DATASET EXTRACT –
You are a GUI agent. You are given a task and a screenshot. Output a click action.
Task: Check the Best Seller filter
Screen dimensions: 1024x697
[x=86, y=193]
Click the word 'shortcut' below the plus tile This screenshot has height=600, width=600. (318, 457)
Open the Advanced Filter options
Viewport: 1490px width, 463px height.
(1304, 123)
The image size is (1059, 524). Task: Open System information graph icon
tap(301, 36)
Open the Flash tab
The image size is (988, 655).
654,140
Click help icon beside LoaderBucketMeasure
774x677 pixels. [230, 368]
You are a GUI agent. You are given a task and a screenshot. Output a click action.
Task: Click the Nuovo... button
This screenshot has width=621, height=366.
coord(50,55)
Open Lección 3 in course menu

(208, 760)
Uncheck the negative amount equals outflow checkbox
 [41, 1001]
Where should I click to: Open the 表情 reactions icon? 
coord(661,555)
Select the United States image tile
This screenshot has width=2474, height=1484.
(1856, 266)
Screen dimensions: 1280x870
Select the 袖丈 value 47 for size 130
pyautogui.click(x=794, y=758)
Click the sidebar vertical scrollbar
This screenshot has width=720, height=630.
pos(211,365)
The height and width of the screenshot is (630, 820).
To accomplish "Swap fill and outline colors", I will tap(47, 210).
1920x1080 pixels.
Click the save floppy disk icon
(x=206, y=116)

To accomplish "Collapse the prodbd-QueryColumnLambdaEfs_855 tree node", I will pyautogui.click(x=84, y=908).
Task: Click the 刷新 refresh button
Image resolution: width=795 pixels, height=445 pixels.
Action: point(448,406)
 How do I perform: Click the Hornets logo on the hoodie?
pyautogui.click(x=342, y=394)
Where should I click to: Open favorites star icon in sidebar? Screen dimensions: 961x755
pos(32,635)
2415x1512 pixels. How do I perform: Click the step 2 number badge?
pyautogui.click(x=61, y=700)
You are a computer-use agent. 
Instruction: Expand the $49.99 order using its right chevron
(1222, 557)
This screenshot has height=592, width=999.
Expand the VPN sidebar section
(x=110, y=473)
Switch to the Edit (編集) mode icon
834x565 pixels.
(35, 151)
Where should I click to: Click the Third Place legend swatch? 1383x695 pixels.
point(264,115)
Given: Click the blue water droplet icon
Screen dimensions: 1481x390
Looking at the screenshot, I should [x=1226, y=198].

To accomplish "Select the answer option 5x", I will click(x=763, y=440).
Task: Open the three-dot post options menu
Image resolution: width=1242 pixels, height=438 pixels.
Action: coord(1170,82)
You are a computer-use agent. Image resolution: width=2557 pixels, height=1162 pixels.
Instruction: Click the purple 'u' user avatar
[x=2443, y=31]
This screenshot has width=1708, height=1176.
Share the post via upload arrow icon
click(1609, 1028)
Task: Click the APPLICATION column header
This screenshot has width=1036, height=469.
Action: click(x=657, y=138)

TASK TO COMPLETE – Select every line of the data above that contains the string "width", treating uppercase and lowercase letters as different.

RESULT OF THIS TASK –
Click the word 'shortcut' below the plus tile This screenshot has height=600, width=600. (318, 457)
Viewport: 1490px width, 463px height.
This screenshot has width=621, height=366.
This screenshot has width=2474, height=1484.
This screenshot has width=720, height=630.
The height and width of the screenshot is (630, 820).
Image resolution: width=795 pixels, height=445 pixels.
This screenshot has height=592, width=999.
Image resolution: width=1242 pixels, height=438 pixels.
You are a computer-use agent. Image resolution: width=2557 pixels, height=1162 pixels.
This screenshot has width=1708, height=1176.
This screenshot has width=1036, height=469.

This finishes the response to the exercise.